The present systematic review investigates the hypothesis that specific components of the intestinal microbiome and/or their metabolites are associated with early stages of subclinical arterial damage (SAD).

DESIGN

Based on the MOOSE criteria, we conducted a systematic review of the literature (Scopus, Medline) investigating the potential association between gut microbiota and the most widely applied arterial biomarkers of SAD.

PARTICIPANTS

All studies included individuals without established cardiovascular disease, either with or without SAD.

INTERVENTION

No interventions were made.

MAIN OUTCOME MEASURES

Association between exposure (components/metabolites of microbiota) and outcome (presence of SAD).

RESULTS

Fourteen articles met the predefined criteria. Due to the large heterogeneity, their meta-analysis was not possible.
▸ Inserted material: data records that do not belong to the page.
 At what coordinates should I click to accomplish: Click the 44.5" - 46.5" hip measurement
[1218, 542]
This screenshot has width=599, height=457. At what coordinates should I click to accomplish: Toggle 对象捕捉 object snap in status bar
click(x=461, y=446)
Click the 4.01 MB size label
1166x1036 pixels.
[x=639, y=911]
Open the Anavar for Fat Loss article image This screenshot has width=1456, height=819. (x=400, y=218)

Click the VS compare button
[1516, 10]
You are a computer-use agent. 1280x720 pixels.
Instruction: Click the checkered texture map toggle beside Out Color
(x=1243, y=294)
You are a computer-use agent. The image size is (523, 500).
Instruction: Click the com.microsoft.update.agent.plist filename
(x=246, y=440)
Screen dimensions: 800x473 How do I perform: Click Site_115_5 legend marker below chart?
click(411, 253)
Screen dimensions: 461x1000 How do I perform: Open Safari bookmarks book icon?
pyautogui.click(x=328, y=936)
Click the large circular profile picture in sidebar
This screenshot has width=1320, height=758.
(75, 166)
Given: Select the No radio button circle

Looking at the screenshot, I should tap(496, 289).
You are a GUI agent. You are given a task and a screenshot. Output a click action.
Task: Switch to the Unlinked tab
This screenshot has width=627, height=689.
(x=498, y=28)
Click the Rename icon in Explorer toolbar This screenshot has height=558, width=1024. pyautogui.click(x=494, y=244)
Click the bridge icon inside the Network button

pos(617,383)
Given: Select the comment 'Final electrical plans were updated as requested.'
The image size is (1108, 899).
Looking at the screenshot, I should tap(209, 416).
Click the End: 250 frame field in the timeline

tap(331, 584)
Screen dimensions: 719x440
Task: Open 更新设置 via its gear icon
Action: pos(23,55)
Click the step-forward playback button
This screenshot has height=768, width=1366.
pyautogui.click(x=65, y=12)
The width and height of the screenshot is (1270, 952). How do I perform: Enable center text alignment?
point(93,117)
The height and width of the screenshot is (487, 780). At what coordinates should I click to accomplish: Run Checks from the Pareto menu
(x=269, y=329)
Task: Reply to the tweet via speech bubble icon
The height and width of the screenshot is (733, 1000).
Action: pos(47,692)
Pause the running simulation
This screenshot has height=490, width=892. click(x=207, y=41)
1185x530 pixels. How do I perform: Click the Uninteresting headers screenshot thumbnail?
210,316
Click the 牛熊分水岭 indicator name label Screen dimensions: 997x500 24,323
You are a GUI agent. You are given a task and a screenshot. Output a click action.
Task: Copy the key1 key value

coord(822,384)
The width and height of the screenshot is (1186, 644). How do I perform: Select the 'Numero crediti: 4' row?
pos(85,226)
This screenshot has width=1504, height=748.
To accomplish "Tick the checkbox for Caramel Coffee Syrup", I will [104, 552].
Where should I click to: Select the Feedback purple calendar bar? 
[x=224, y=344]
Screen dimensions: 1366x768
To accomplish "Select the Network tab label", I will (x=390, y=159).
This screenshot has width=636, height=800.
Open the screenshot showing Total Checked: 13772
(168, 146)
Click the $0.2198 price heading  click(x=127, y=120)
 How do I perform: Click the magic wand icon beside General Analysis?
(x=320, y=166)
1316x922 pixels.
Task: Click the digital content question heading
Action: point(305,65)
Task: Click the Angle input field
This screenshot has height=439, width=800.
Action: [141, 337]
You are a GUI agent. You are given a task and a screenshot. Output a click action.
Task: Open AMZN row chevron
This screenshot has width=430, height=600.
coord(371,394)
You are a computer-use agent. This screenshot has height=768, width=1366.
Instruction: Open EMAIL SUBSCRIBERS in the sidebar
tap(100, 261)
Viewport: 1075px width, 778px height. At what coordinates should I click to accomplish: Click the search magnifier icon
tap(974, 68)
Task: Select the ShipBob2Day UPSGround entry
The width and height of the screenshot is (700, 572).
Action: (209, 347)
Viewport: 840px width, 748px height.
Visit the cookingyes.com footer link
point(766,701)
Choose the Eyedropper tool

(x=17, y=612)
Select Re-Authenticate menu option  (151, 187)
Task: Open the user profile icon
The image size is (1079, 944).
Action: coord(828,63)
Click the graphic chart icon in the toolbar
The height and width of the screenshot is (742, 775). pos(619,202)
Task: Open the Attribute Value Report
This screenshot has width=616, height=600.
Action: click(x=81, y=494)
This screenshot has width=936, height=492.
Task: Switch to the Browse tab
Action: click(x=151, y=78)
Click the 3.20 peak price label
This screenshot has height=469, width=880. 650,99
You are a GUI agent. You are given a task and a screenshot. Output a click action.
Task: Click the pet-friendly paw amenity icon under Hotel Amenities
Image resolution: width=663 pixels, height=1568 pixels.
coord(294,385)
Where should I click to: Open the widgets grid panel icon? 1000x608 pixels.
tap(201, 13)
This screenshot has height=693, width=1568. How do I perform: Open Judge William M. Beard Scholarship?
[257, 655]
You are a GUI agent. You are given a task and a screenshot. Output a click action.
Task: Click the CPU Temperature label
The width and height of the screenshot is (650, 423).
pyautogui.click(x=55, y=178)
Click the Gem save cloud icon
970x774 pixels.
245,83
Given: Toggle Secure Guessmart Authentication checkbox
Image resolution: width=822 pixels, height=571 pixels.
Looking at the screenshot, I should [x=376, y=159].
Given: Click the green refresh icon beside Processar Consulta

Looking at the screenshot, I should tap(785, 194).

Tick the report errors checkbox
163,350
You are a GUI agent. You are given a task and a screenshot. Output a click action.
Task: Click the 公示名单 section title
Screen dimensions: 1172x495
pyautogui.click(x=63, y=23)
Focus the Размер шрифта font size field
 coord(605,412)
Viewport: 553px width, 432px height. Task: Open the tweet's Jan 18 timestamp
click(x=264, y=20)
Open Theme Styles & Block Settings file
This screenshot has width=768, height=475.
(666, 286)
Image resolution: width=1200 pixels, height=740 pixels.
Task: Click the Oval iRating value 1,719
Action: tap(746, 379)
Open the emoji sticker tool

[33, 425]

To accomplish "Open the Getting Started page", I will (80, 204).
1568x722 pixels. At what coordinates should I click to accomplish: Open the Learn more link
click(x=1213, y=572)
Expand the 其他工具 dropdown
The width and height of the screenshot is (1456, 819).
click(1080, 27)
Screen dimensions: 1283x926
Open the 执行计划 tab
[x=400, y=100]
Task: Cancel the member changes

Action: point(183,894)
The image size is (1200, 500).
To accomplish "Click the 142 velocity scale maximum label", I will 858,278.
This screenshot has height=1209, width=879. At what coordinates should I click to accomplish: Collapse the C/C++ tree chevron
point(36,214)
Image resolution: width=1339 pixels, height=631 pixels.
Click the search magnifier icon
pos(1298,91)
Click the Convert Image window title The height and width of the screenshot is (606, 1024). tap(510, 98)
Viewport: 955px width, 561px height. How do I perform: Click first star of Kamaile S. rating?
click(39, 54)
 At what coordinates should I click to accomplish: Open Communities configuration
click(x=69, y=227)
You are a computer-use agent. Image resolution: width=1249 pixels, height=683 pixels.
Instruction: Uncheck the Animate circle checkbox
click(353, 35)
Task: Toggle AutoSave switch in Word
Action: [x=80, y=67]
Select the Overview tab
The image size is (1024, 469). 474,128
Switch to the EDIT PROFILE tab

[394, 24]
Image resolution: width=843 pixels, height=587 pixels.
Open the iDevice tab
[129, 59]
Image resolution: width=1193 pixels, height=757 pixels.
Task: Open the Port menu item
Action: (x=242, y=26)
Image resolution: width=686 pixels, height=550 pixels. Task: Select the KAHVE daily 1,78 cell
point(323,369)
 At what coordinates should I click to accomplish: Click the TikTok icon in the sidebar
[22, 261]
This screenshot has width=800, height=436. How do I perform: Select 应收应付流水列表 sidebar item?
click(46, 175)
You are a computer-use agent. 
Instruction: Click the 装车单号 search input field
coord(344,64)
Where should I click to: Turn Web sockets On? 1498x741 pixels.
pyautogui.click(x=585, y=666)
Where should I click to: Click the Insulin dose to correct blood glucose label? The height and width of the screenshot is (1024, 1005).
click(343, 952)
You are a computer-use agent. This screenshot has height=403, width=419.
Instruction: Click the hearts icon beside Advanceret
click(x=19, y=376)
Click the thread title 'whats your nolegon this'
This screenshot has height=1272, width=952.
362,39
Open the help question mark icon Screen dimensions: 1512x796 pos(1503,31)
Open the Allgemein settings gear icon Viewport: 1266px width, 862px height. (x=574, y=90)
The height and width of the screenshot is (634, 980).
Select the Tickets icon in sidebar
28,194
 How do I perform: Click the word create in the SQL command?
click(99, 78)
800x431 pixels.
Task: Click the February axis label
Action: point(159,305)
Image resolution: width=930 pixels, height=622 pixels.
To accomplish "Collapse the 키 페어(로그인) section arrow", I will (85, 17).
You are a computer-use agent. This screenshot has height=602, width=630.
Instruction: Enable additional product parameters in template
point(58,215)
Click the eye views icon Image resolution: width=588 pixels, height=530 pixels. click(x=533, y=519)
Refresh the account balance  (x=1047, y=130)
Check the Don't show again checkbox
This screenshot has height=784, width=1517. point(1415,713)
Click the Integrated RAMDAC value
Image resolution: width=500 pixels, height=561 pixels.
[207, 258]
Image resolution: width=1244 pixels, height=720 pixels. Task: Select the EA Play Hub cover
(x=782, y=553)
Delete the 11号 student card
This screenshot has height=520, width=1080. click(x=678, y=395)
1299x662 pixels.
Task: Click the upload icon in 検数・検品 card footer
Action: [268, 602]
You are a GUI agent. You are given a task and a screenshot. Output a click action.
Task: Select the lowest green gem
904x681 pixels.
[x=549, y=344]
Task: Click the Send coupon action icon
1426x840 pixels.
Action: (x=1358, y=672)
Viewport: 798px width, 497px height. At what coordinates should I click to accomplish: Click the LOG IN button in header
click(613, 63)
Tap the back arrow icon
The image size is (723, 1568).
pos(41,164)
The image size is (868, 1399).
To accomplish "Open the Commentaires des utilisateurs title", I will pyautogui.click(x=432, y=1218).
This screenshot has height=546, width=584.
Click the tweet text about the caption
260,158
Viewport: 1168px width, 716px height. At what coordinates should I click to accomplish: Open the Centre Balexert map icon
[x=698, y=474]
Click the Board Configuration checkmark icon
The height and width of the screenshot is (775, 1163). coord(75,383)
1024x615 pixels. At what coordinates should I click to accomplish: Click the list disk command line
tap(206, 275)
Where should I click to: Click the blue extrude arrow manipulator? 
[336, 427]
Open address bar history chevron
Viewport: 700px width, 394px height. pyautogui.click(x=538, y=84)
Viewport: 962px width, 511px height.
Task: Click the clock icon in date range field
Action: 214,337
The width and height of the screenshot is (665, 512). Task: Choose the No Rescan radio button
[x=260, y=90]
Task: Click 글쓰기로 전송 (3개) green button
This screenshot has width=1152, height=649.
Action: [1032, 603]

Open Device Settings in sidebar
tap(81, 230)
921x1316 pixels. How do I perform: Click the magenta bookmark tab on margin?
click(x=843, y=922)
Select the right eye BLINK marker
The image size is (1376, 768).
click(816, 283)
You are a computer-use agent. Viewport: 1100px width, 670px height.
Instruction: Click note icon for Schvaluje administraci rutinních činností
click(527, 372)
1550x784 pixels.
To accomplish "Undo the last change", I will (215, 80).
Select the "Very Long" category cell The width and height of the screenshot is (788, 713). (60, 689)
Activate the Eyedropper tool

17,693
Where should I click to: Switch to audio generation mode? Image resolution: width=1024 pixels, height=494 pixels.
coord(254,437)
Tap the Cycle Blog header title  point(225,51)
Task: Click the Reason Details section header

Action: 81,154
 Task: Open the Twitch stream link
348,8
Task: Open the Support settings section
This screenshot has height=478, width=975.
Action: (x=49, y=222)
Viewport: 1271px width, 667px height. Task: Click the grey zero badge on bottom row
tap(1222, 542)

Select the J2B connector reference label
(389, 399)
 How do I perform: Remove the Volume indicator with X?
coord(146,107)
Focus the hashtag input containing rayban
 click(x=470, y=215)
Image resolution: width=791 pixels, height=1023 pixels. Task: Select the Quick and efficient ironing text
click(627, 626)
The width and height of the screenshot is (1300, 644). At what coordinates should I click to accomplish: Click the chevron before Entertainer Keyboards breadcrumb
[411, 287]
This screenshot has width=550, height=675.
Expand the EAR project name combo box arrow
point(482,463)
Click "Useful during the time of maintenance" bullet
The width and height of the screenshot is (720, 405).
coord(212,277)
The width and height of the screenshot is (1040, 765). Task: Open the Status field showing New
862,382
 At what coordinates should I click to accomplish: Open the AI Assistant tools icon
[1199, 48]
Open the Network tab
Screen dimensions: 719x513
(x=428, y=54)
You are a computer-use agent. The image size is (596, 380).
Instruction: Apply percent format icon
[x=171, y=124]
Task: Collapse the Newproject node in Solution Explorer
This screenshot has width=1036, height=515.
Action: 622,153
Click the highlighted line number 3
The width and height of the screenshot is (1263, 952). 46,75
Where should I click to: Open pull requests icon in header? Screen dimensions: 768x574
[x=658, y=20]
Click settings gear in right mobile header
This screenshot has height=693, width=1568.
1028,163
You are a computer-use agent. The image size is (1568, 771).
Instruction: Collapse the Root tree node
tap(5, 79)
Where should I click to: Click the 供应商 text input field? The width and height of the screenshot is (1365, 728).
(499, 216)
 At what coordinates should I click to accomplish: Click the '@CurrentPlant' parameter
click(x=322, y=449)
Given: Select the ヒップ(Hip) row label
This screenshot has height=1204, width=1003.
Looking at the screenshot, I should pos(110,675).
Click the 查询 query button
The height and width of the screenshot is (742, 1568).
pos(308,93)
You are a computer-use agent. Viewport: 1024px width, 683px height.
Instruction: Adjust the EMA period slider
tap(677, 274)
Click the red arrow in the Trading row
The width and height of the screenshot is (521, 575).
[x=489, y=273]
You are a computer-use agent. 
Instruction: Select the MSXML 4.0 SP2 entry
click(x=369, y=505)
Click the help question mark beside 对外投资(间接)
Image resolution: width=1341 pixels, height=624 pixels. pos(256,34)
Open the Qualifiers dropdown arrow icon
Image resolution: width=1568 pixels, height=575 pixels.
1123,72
Our review revealed (a) two studies on endothelial dysfunction, out of which one found an inverse relation between plasma trimethylamine N-oxide levels and FMD and the other did not substantiate a statistically significant correlation with RHI. (b) Twelve studies on atheromatosis, assessed as intimal-medial thickness (IMT), coronary artery calcium (CAC) and arterial plaque, of which, seven studies showed statistically significant associations (negative or positive depending on the microorganism or microbiota metabolite) with IMT, one study revealed significant associations with coronary artery calcium, while one showed absence of correlation and four studies reported statistically significant correlations with arterial plaque. (c) Three studies on arterial stiffness (pulse wave velocity - PWV) with two of them concluding in statistically significant association while the third study did not. Some articles investigated multiple of the correlations described and therefore, belonged to more than one section.

CONCLUSION

Evidence of both positive and inverse associations of gut microbiota composition and their metabolites with different types of SVD has been found. However the small number and heterogeneity of available studies cannot allow to confirm or disprove the hypothesis.